European stock markets marched higher yesterday following bright economic data, showing business activity in October at a 10-month high.
Frankfurt closed up 0.5% with the DAX 30 index hitting its highest level since the start of the year, and Paris gained 0.4%.
London meanwhile slipped 0.5% from Friday’s closing level.
“A positive swell of data has continued to boost the eurozone,” said analyst Connor Campbell at trading firm Spreadex.
Eurozone business activity picked up strongly this month, recovering from a dip in September, as economic powerhouse Germany led the way, a closely-watched survey showed.
Data monitoring company IHS Markit said the October figures were encouraging, after months where the economy has bumped along the bottom and was then badly rattled by Britain’s shock vote in June to exit the European Union.
It said its preliminary October Composite Purchasing Managers Index (PMI) for the 19-nation euro area jumped to 53.7 points from 52.6 in September.
The PMI measures companies’ readiness to spend on their business and so gives a good idea of how the underlying economy is performing.
“The eurozone...went from strength to strength, the DAX and CAC now up just shy of 1.0%, thanks to a series of sharp recoveries in the region’s manufacturing and services PMIs,” added Campbell.
“Following on from the impressive readings out of Germany and France, the eurozone-wide composite PMI (showed)...the region’s firms putting Brexit firmly behind them.”
Another euro area winner Monday was the Milan market which closed up 0.75%, boosted in part by the share price of the world’s oldest and Italy’s third largest bank, Monte Paschi di Siena (BMPS), skyrocketing 31% as investors awaited the release of its new business plan.
US stocks were also higher yesterday on encouraging data showing “US manufacturing growth is holding up well,” global economist Nikita Shah at Capital Economics noted.
But both AT&T and Time Warner shares sank on news of their controversial $108.7bn mega merger as antitrust challenges loomed.
At midday in New York, the Dow Jones Industrial Average was up 0.4%, while the broad-based S&P 500 rose 0.45% and the tech-rich Nasdaq Composite Index gained 0.8%.
In Asia meanwhile, Shanghai led a broad rally on hopes China will unveil fresh economy-boosting measures.
Chinese growth has levelled out this year after a painful slowdown, but there are hopes officials will push on with spending measures and reforms, particularly of giant state-owned firms.

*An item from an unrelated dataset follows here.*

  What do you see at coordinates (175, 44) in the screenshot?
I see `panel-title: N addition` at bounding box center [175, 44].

The upbeat outlook helped push Shanghai up 1.2% by the close, while Hong Kong was 1% higher.
In Seoul, troubled shipping company Hanjin collapsed almost 12% after it said it would close its European business.
The firm said it had applied for court approval to close all of its European units in more than 10 countries including Germany, where it has regional headquarters.

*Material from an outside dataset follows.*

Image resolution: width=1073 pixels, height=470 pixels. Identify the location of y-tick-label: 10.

World oil prices staged a modest retreat after Iraq’s oil minister said that it should be exempted from Opec’s planned output cut because it is waging a war with Islamic State jihadists.
“Oil prices slipped yesterday as Iraq indicated that it wished to be exempt from any upcoming Opec production cut,” said Wayne Heap of British-based broker Love Energy.
“Without the support of their second largest producer, Opec may struggle to hit the reductions in output that they are aiming for.”
In London, the FTSE 100 down 0.5% at 6,986.40 points; Frankfurt — DAX 30 up 0.5% at 10,761.17 points and Paris — CAC 40 up 0.4% at 4,552.58 points at the close yesterday.